GPUDrive Project Details

GPUDrive is a high-performance, data-driven simulator designed to support large-scale multi-agent autonomous driving research by combining real-world driving data with massively parallel simulation. The framework is capable of running over one million simulation steps per second while maintaining a lightweight memory footprint, enabling thousands of environments and hundreds of agents to be simulated simultaneously. In the original paper, agents are trained using Independent Proximal Policy Optimization (IPPO), where each agent learns its own policy independently without communication, allowing efficient scaling across large datasets such as the Waymo Open Motion Dataset. GPUDrive addresses common simulation bottlenecks through techniques such as polyline decimation, bounding volume hierarchies for collision filtering, and dynamic memory allocation.

In this project, we reproduced and experimented with GPUDrive by configuring the simulator using the Waymo Mini Dataset and implementing a custom Python training pipeline. We trained agents using IPPO and evaluated performance under varying levels of parallelism by changing the number of simulated worlds, ranging from small-scale setups to 100 parallel environments.
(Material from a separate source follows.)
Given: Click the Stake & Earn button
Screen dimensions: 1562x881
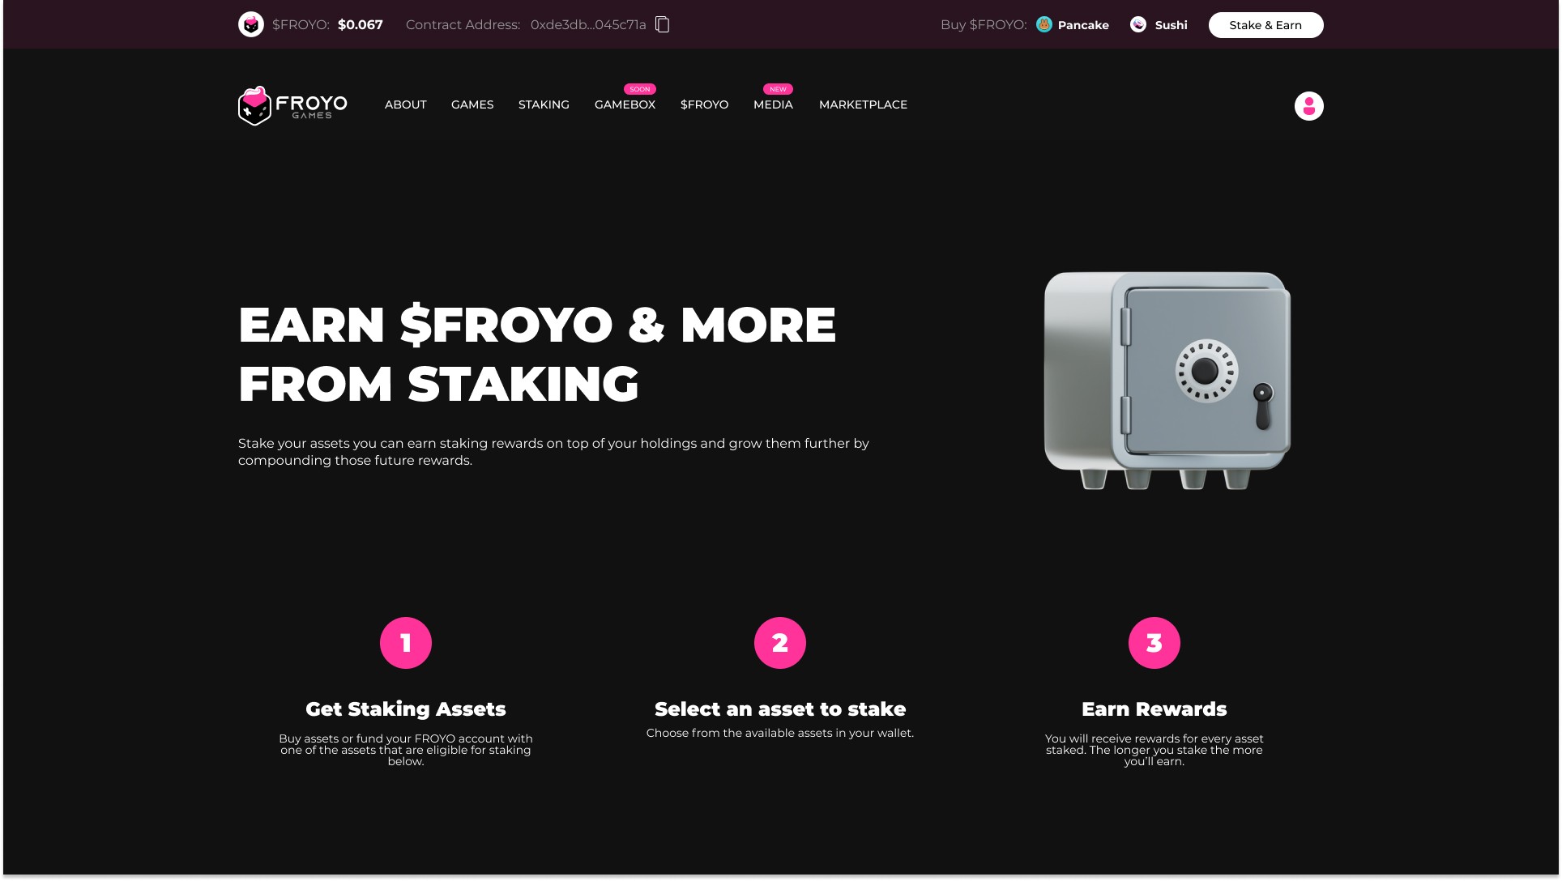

Our experiments compared CPU and GPU execution to measure resource trade-offs, focusing on steps per second, training time, and success rates. Throughout the setup process, we encountered challenges related to limited documentation, unresolved GitHub issues, and CUDA compatibility, particularly on Windows-based systems, ultimately achieving stable execution on Ubuntu.

The results showed that GPU execution significantly outperformed CPU execution, with steps per second increasing rapidly as parallel environments scaled. While success rates were only slightly higher on GPU, the dramatic reduction in training time made GPU-based simulation far more efficient overall.